How CBN’s intervention will impact banking operations
Experts in the financial market have said that the decision of the Central Bank of Nigeria (CBN) to grant additional one-year to all intervention loan under moratorium would have a positive impact on banking operations, as they will not need to classify the loans as non-performing.
The experts, however, suggested that the banks must be at the forefront of the regulatory forbearance action as they are expected to provide some form of extension for credit facilities that may have been affected by the impact of covid-19.
The apex bank, on the backdrop of the ongoing global economic crisis over the coronavirus pandemic had announced the reduction of interests rate on its intervention loans from nine per cent to five per cent, as well as, an extension of moratorium from one to two years, to buffer the Nigerian economy.
The CBN Governor, Godwin Emefiele, said that the measures were the bank’s first set of response to the covid-19 pandemic, which has adversely affected businesses in many sectors in Nigeria and across the world
According to the experts, the extension on moratorium would reduce the stress, which would have come from paying off these; loans and the expected interest at a time business are under pressure.
^^^^^^^^^^^^^^^^
- **Assignment 1**
In the passage on the CBN's intervention, what interest rate did the apex bank set for its intervention loans?
- **Assignment 2**
Rewrite the portion of the CBN passage between "The experts, however, suggested" and "impact of covid-19.", inclusive, replacing "banks" with "lenders".

- **Records provided**
^^^^^^^^^^^^^^^^
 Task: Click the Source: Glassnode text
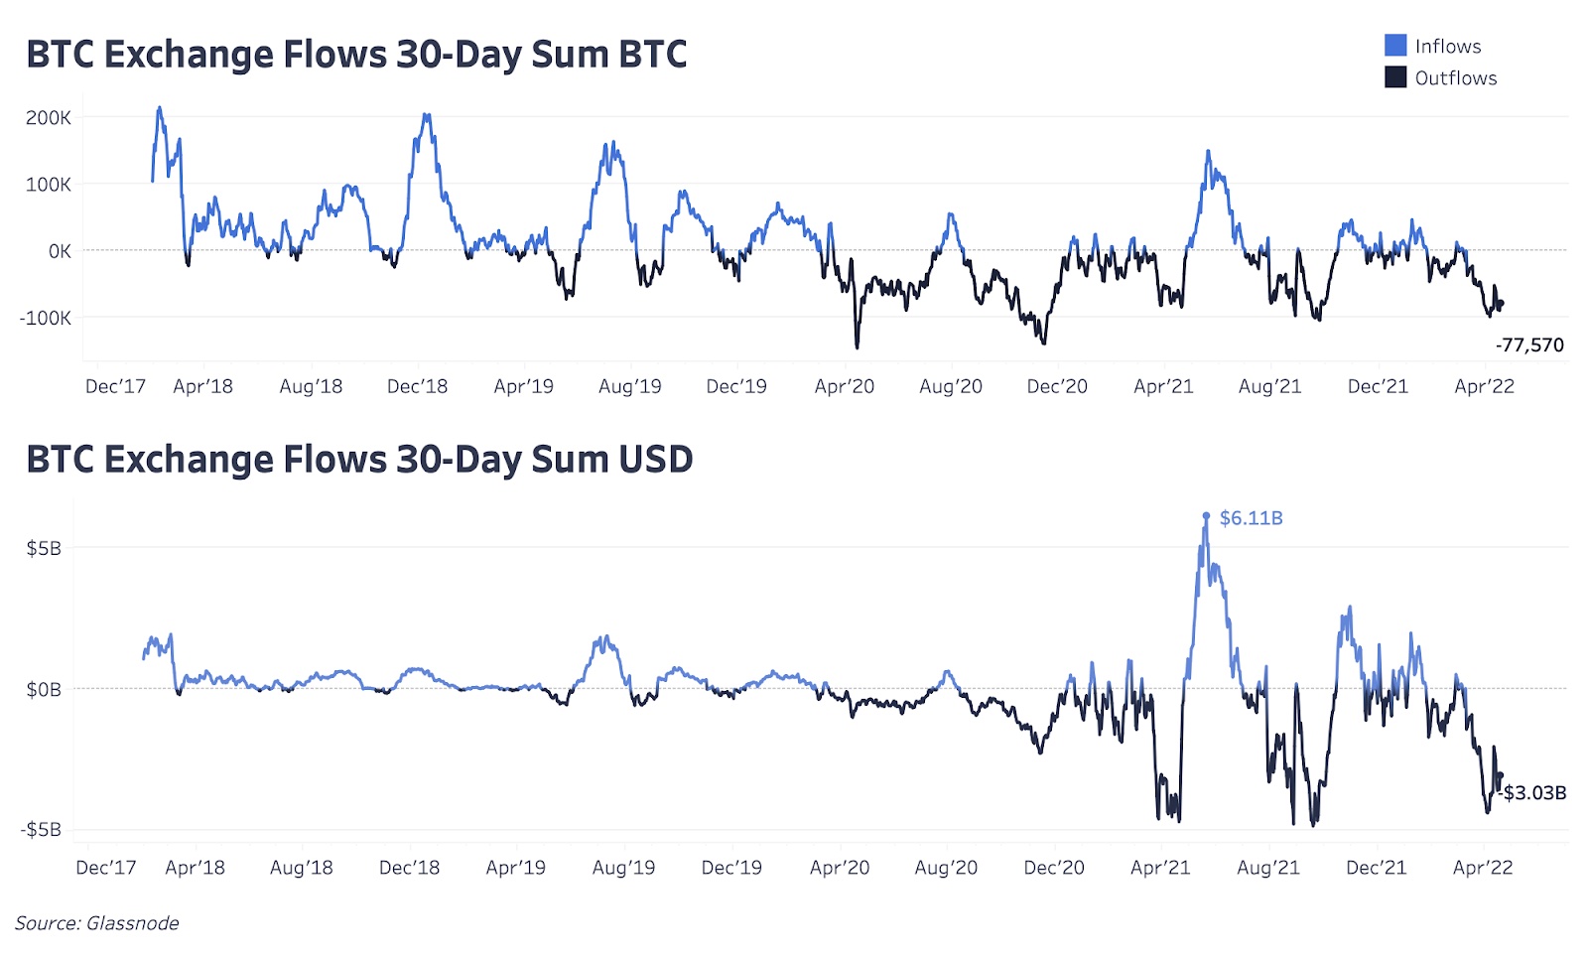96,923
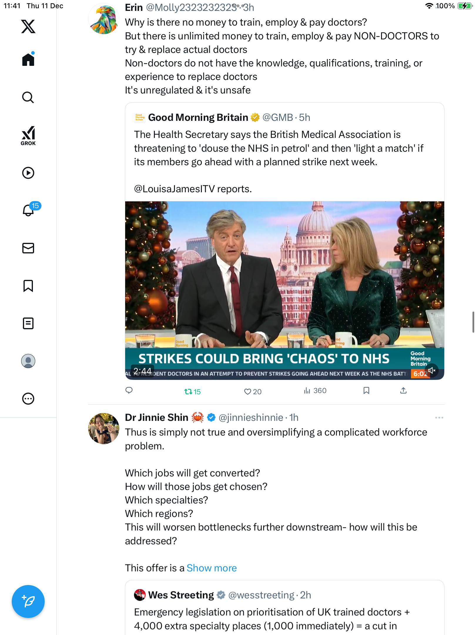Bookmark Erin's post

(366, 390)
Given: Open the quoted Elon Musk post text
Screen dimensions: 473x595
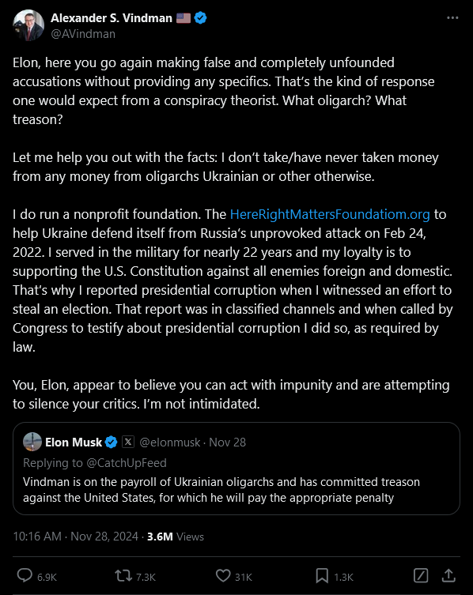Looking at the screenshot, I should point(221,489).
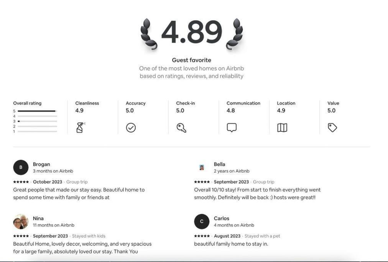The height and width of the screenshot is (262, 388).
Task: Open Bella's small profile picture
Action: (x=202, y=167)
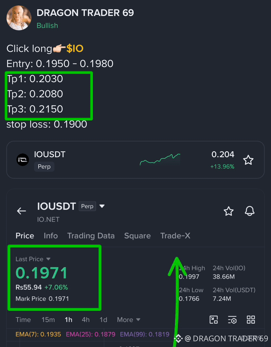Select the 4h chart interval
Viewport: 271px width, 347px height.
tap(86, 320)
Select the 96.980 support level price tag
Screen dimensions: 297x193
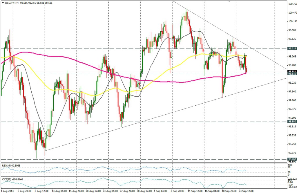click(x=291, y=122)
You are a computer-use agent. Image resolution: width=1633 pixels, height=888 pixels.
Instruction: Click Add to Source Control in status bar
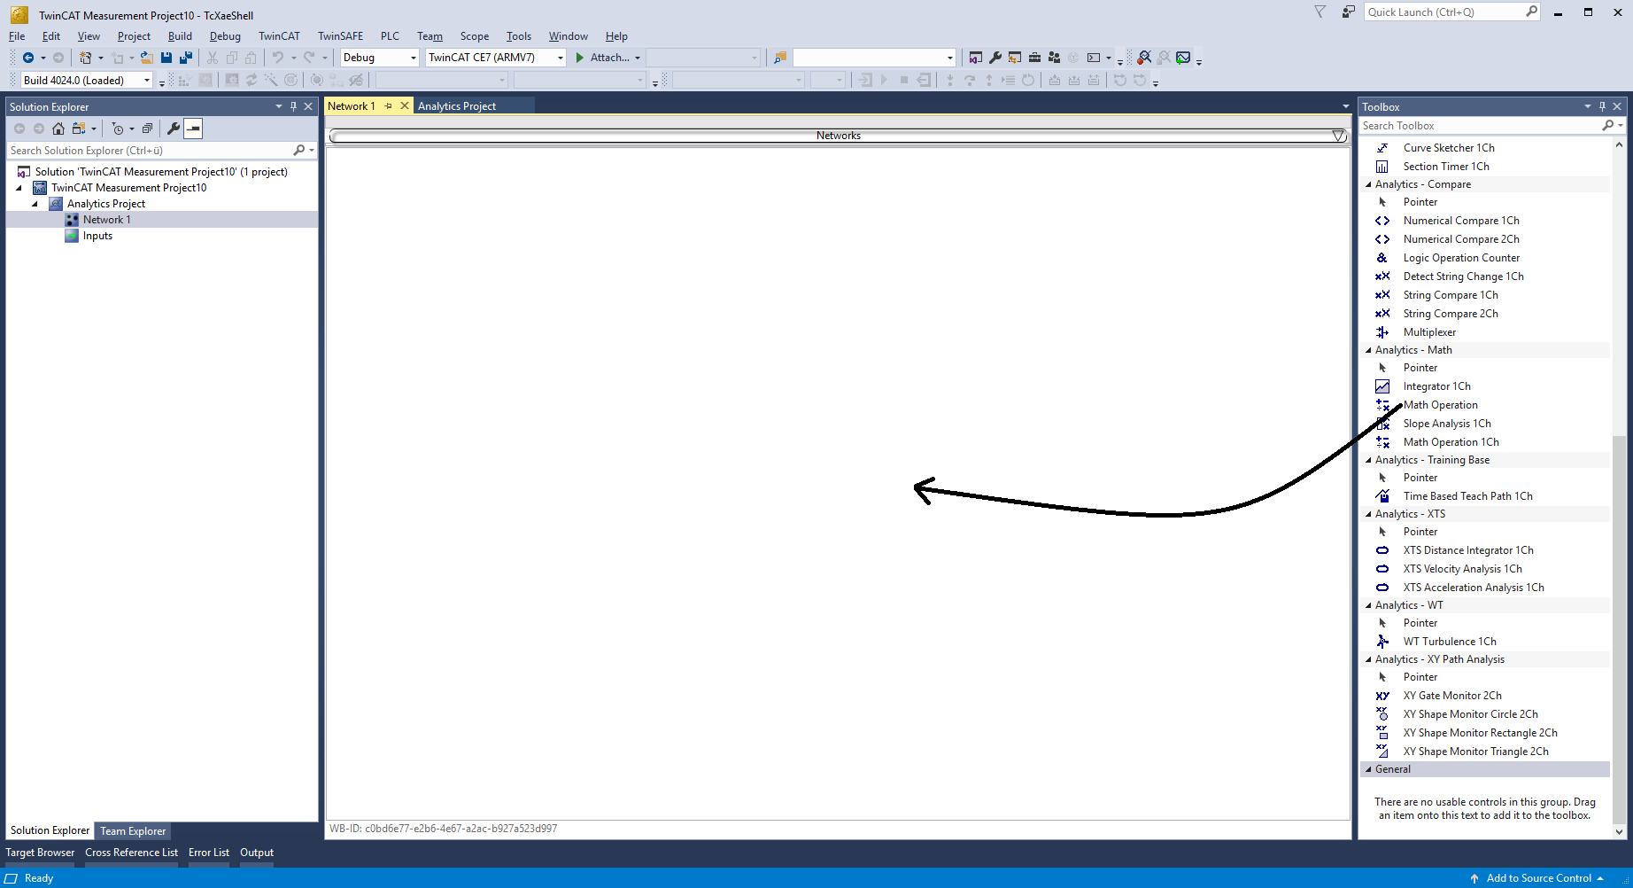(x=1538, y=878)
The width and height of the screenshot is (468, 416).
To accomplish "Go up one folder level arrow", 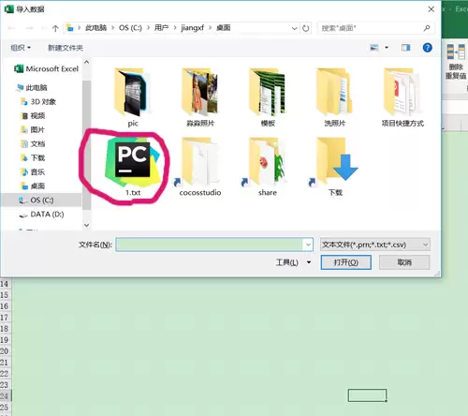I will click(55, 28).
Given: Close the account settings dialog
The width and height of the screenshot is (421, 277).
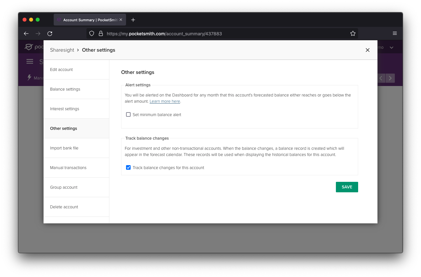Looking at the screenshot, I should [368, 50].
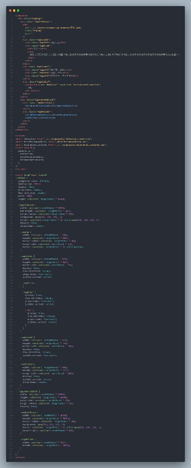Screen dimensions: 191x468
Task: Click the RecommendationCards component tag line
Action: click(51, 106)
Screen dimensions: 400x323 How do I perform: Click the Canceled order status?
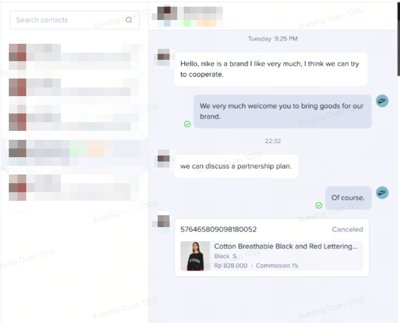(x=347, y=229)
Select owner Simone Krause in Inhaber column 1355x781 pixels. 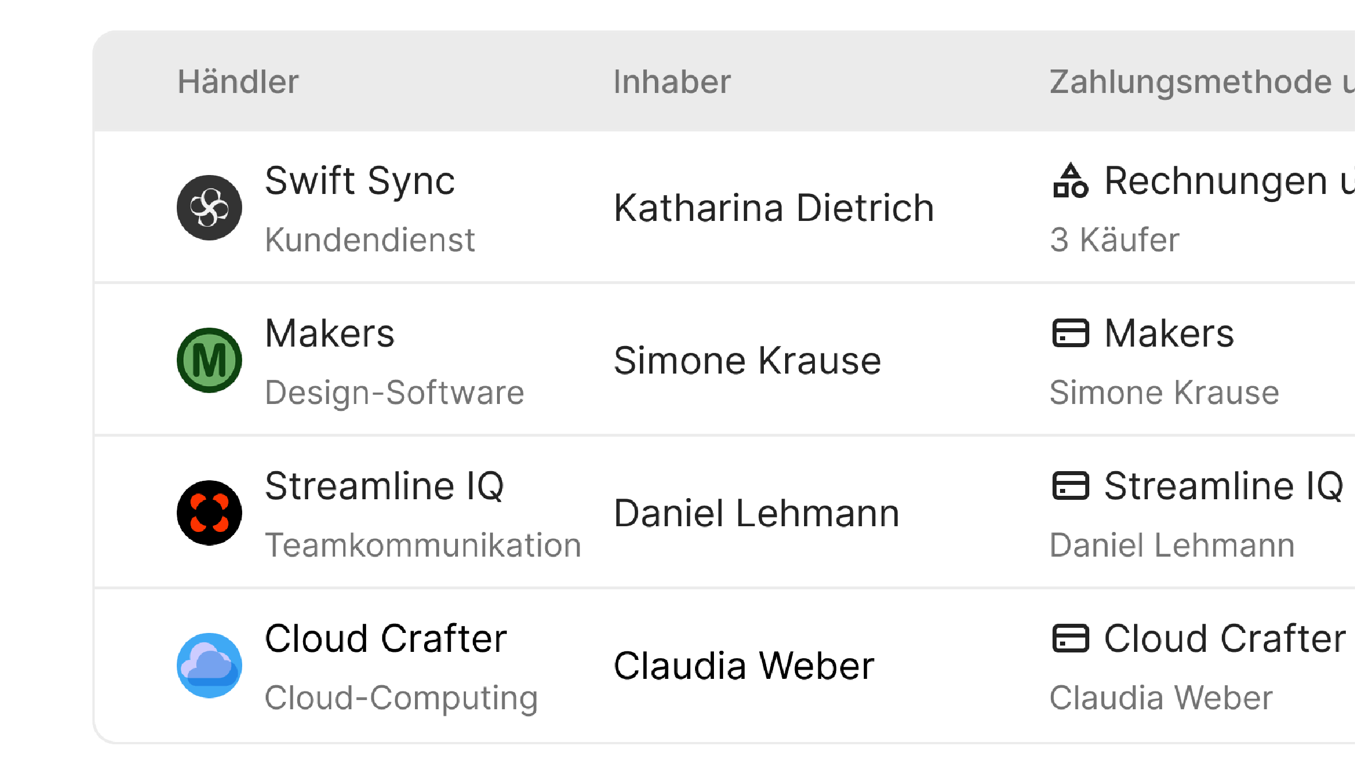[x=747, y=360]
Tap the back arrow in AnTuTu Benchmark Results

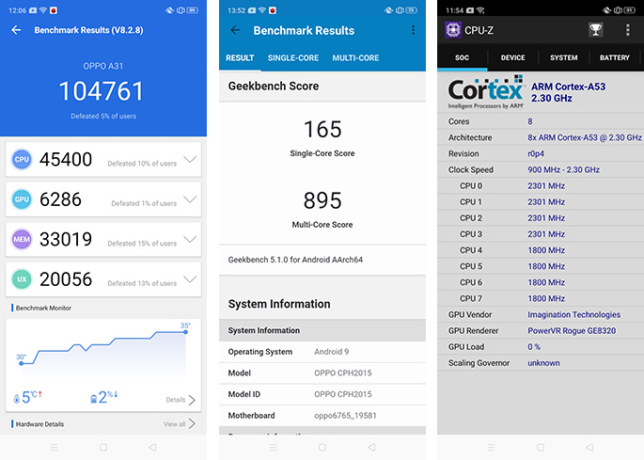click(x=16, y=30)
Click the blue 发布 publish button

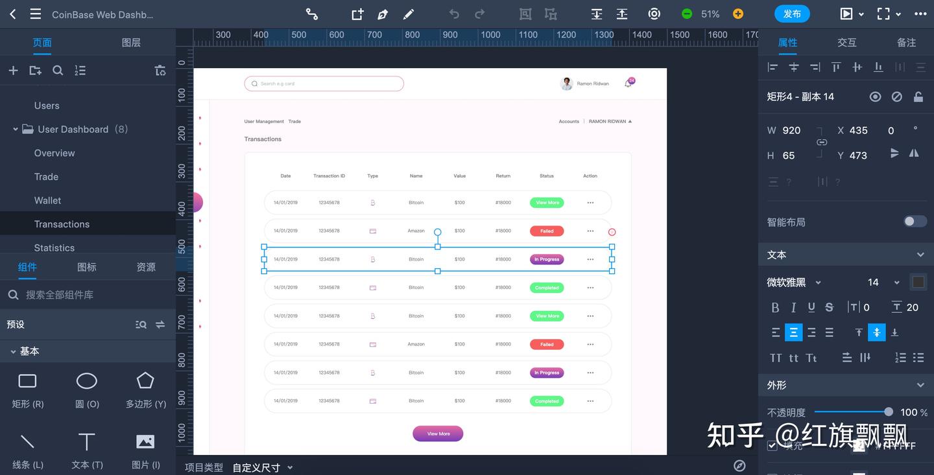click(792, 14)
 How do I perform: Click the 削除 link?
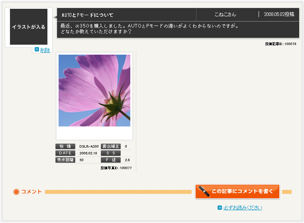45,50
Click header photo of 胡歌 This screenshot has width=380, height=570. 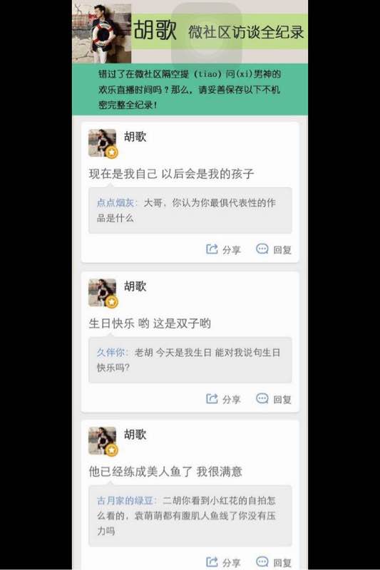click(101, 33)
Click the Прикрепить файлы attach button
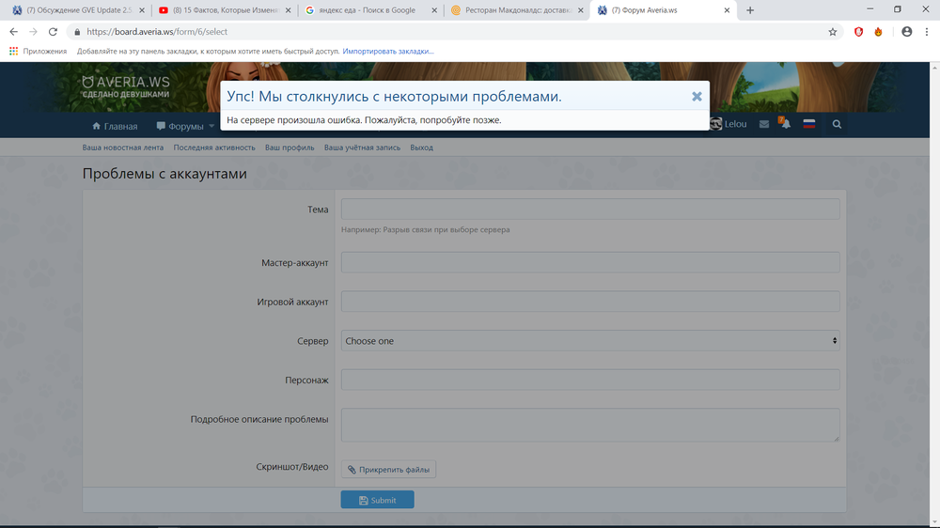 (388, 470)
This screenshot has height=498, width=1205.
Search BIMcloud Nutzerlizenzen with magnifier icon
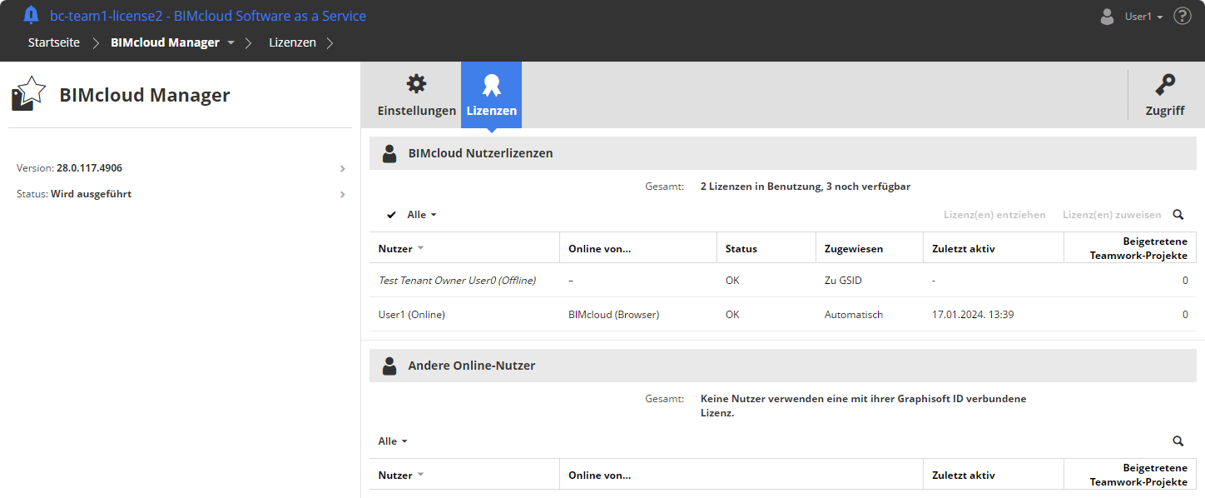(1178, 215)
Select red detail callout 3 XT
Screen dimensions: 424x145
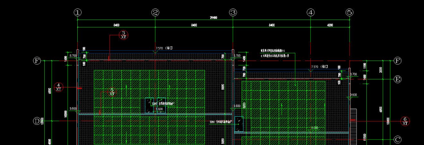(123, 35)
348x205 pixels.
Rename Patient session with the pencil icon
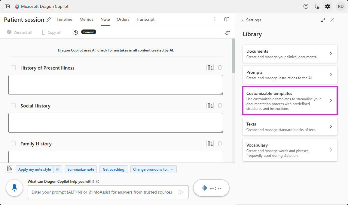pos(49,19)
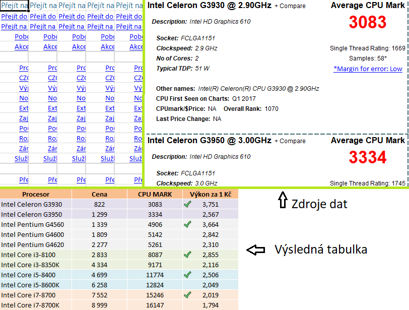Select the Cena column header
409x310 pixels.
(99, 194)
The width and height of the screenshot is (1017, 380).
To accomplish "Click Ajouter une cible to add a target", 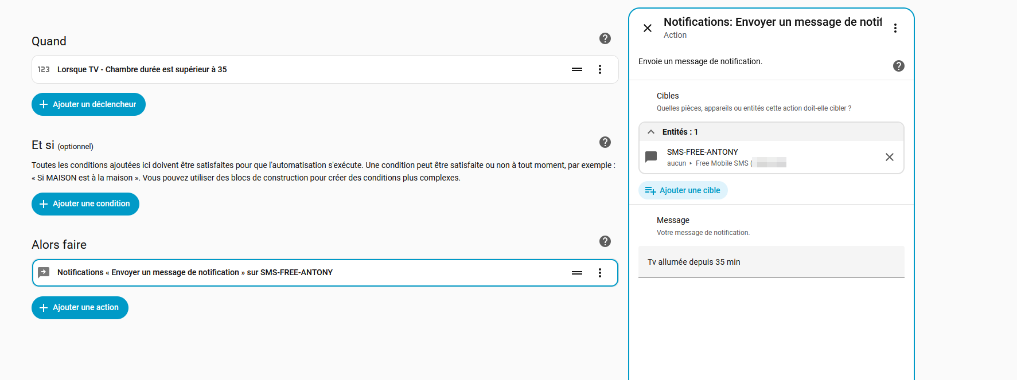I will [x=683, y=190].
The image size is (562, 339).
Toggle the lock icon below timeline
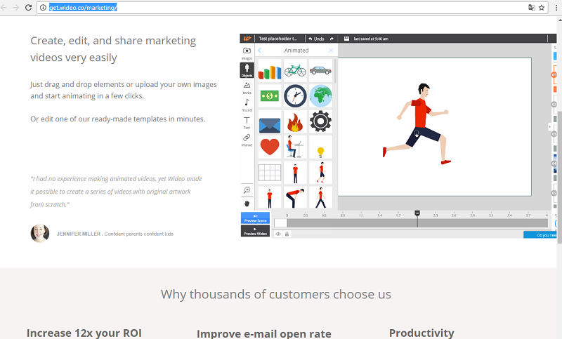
^^^^^^^^^^^^^^^^
- **Task output 1**
Five per cent, reduced from nine per cent.

- **Task output 2**
The experts, however, suggested that the lenders must be at the forefront of the regulatory forbearance action as they are expected to provide some form of extension for credit facilities that may have been affected by the impact of covid-19.